═════ Data in this exercise

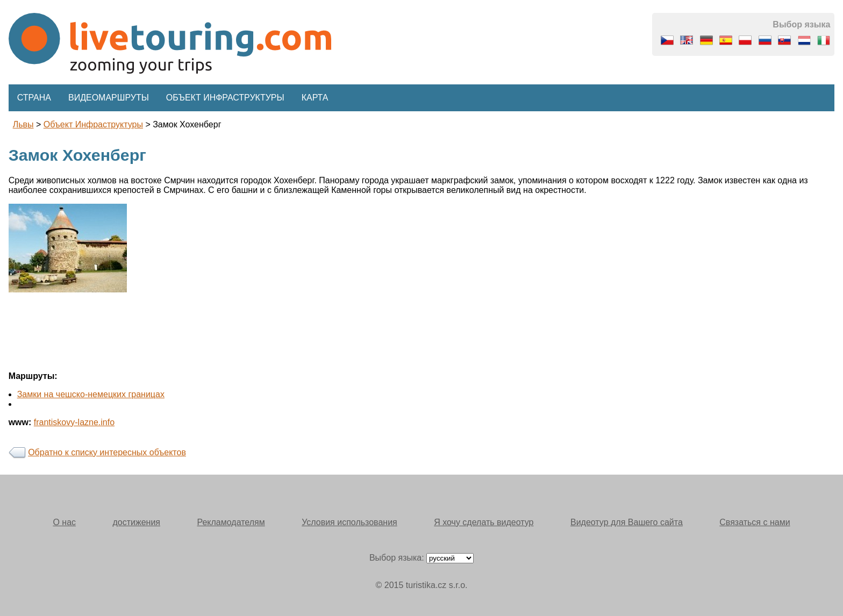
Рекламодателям (231, 522)
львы (23, 124)
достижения (136, 522)
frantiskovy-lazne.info (74, 422)
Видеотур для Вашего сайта (626, 522)
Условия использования (349, 522)
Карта (315, 97)
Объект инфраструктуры (225, 97)
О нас (64, 522)
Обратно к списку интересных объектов (107, 452)
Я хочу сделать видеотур (483, 522)
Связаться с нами (754, 522)
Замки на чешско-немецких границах (91, 394)
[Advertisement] (449, 279)
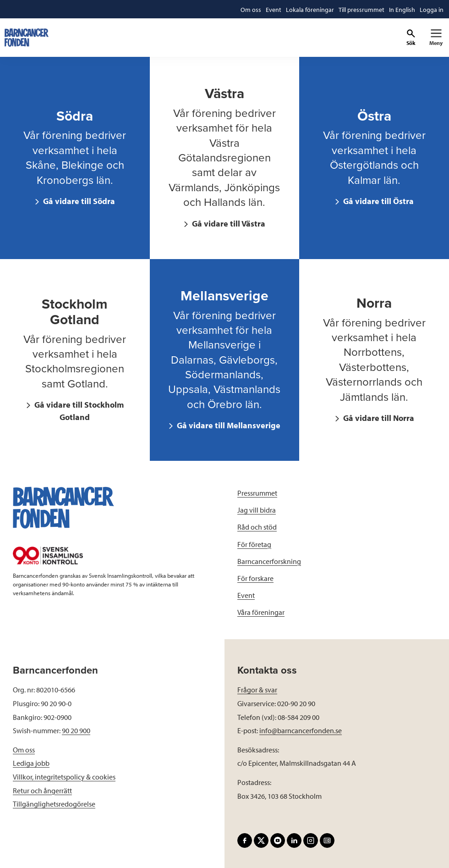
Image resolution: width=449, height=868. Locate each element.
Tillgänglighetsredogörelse (54, 804)
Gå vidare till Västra (228, 223)
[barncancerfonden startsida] (27, 38)
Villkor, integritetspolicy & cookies (64, 777)
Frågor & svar (257, 690)
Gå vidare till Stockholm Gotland (78, 411)
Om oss (24, 750)
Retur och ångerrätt (42, 791)
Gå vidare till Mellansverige (228, 425)
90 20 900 (76, 730)
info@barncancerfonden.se (301, 730)
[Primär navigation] (436, 38)
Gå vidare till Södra (78, 201)
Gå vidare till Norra (378, 418)
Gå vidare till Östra (378, 201)
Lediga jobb (31, 763)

══════════

- What is being asked
From the listing above, extract every line that contains the string "info".

- Solution to this task
frantiskovy-lazne.info (74, 422)
info@barncancerfonden.se (301, 730)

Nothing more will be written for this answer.